§ **What is required**
Put the listing lines into a JSON list of strings, one string per line, with blank lines left out. Begin at the line that has "Identify the location of channel-row-green: 👁" and stop after the line that has "The height and width of the screenshot is (521, 320).".

══════════

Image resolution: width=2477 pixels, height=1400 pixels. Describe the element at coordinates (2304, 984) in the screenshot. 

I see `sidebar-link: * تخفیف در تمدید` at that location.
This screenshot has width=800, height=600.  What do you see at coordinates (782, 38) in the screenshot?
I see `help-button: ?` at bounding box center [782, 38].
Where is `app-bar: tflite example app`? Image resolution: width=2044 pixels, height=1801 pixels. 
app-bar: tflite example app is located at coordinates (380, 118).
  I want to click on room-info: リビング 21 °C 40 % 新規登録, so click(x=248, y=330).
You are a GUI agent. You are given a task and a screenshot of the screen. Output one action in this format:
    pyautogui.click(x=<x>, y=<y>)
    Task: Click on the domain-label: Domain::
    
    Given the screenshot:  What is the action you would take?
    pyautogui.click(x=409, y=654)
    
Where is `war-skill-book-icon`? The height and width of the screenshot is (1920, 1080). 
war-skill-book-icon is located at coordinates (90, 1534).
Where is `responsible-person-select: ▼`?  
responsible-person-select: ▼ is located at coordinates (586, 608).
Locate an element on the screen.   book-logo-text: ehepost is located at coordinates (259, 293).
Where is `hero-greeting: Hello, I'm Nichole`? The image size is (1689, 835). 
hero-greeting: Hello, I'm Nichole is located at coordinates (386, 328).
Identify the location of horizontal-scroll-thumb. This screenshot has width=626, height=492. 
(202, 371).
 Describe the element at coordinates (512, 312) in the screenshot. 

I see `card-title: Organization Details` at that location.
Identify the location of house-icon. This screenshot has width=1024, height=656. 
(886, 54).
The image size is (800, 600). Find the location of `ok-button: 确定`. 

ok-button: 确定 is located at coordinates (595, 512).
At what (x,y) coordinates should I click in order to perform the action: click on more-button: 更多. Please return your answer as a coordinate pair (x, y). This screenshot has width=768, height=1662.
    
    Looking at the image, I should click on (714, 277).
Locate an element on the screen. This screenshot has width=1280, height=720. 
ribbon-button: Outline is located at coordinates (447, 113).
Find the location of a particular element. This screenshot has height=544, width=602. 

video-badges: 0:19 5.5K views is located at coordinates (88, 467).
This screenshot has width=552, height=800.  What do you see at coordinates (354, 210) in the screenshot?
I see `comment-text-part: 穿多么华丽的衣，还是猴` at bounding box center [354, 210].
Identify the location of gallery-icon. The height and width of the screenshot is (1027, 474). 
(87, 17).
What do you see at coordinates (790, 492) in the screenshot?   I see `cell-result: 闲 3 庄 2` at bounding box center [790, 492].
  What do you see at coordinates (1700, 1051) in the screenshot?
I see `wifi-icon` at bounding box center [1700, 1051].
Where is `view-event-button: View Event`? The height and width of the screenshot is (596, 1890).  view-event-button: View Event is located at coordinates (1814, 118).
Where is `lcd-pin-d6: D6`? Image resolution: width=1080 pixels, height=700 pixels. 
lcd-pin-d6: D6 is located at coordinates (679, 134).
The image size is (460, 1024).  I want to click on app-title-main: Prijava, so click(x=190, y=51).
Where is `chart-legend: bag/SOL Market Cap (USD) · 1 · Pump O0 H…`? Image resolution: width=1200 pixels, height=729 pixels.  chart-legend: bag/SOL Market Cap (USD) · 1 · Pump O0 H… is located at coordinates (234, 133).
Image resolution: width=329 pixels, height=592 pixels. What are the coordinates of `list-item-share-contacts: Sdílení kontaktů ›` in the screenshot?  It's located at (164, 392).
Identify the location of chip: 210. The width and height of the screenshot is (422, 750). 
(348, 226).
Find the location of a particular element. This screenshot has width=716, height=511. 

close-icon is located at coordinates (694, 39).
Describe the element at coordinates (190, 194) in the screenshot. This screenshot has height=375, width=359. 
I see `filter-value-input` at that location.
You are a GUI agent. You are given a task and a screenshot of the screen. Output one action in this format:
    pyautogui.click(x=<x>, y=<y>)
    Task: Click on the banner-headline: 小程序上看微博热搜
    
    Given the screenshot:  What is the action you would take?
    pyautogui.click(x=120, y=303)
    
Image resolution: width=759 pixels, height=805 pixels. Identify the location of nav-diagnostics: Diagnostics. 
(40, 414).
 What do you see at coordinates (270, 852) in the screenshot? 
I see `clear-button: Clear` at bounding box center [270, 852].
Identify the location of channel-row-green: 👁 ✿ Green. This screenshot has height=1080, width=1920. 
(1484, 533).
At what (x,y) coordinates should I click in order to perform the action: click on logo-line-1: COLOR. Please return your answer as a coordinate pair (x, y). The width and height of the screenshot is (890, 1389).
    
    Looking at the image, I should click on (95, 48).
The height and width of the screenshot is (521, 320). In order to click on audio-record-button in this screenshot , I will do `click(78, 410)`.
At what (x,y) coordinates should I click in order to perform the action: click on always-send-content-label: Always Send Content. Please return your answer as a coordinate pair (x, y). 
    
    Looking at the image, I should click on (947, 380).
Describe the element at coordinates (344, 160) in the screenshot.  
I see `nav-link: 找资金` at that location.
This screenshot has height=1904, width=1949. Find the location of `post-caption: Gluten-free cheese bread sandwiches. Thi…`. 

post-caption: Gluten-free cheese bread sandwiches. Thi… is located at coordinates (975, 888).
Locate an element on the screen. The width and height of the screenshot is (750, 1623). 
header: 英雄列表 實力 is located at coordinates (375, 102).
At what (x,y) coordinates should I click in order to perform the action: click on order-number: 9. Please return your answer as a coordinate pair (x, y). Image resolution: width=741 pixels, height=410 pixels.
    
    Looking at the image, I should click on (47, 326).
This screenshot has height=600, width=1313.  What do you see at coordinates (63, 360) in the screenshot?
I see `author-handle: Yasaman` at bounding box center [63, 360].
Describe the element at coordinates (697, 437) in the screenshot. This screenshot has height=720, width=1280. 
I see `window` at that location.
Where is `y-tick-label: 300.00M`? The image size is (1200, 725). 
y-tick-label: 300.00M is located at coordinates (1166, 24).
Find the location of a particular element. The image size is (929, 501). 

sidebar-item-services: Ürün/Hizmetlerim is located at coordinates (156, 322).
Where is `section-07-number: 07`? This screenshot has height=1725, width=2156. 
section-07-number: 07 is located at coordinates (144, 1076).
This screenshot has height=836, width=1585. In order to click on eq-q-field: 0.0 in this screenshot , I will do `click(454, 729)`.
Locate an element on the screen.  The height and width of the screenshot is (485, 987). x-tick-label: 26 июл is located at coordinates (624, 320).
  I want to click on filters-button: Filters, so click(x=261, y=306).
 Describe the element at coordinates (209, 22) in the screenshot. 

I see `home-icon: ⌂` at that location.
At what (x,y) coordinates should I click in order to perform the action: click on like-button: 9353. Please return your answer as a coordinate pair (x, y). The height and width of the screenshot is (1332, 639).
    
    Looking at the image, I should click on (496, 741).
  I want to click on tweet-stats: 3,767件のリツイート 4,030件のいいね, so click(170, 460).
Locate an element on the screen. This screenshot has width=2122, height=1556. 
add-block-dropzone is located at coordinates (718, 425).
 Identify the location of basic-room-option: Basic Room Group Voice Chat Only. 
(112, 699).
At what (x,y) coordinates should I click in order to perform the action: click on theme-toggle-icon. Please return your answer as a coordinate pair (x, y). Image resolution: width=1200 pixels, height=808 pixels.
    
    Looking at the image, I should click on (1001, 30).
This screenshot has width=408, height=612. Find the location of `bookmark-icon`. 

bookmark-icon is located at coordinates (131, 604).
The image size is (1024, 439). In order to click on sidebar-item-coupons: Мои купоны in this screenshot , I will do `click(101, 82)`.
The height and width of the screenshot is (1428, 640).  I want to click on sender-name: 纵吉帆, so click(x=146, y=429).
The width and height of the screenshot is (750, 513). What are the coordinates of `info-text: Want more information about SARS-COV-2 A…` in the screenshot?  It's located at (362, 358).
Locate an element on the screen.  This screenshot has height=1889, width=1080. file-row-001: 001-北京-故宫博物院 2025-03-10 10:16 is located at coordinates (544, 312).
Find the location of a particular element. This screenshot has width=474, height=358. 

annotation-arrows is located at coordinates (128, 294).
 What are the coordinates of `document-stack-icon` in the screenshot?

══════════

§ **Answer box**
[
  "Identify the location of channel-row-green: 👁 ✿ Green. This screenshot has height=1080, width=1920. ",
  "(1484, 533).",
  "At what (x,y) coordinates should I click in order to perform the action: click on logo-line-1: COLOR. Please return your answer as a coordinate pair (x, y). The width and height of the screenshot is (890, 1389).",
  "    Looking at the image, I should click on (95, 48).",
  "The height and width of the screenshot is (521, 320). In order to click on audio-record-button in this screenshot , I will do `click(78, 410)`."
]